■ **Data**:
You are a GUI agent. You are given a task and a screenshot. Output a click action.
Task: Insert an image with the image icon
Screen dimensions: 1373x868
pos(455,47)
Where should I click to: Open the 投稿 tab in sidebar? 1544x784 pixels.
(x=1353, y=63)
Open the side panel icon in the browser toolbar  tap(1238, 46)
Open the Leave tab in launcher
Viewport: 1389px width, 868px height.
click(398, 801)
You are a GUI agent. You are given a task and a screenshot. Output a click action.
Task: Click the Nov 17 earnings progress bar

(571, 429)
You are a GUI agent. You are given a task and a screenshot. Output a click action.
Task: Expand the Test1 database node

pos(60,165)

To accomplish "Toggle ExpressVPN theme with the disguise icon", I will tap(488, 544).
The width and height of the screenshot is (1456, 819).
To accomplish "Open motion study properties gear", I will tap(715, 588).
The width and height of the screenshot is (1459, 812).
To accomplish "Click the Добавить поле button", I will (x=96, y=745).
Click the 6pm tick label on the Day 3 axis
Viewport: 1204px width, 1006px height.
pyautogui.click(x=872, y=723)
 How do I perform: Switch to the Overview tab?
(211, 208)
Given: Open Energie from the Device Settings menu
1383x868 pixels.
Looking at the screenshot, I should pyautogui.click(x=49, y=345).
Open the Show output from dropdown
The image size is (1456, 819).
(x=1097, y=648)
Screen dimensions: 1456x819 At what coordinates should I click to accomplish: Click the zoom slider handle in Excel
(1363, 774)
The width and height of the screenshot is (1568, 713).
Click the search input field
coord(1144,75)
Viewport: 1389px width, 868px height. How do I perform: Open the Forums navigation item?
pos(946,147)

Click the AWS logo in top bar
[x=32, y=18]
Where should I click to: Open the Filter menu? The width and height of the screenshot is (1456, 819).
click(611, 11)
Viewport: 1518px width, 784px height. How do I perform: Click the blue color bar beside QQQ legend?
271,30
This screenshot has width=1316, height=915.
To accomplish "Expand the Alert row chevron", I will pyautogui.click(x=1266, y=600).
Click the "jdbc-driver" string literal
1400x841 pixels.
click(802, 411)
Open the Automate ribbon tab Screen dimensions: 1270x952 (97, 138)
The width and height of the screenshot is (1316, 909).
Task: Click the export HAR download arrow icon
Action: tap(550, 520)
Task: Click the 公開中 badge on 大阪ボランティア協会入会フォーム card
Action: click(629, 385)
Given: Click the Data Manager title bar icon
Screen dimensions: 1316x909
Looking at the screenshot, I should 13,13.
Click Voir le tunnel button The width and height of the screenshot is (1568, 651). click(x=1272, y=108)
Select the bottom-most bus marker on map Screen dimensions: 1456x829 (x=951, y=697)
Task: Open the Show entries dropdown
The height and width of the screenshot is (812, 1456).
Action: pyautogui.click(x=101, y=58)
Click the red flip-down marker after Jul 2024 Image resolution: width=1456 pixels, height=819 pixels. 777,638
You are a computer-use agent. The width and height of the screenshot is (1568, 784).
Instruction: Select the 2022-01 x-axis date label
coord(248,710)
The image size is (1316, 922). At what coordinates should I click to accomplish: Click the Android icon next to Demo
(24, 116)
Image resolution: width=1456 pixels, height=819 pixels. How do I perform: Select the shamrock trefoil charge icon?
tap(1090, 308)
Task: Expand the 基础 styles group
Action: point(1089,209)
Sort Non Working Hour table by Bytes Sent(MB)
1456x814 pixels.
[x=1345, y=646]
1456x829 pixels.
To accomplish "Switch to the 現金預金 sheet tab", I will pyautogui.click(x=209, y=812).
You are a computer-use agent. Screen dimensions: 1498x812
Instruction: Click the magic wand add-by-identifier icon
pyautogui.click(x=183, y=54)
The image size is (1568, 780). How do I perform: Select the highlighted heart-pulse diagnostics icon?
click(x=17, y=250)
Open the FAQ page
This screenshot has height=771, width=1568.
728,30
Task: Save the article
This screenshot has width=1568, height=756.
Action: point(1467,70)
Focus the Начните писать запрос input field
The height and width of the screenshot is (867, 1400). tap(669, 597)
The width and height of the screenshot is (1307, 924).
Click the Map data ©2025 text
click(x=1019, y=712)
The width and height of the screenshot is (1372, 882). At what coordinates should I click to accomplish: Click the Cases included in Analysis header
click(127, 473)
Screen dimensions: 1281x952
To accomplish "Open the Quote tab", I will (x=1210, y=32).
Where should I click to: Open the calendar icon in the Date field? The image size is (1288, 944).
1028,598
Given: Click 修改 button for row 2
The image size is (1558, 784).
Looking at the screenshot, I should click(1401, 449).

■ **Problem to work on**: All lines from the top of the data through the line containing "The width and height of the screenshot is (1459, 812)." need to be retyped exactly, and nothing more.

■ **Response area**:
You are a GUI agent. You are given a task and a screenshot. Output a click action.
Task: Insert an image with the image icon
Screen dimensions: 1373x868
pos(455,47)
Where should I click to: Open the 投稿 tab in sidebar? 1544x784 pixels.
(x=1353, y=63)
Open the side panel icon in the browser toolbar  tap(1238, 46)
Open the Leave tab in launcher
Viewport: 1389px width, 868px height.
click(398, 801)
You are a GUI agent. You are given a task and a screenshot. Output a click action.
Task: Click the Nov 17 earnings progress bar

(571, 429)
You are a GUI agent. You are given a task and a screenshot. Output a click action.
Task: Expand the Test1 database node

pos(60,165)

To accomplish "Toggle ExpressVPN theme with the disguise icon", I will tap(488, 544).
The width and height of the screenshot is (1456, 819).
To accomplish "Open motion study properties gear", I will tap(715, 588).
The width and height of the screenshot is (1459, 812).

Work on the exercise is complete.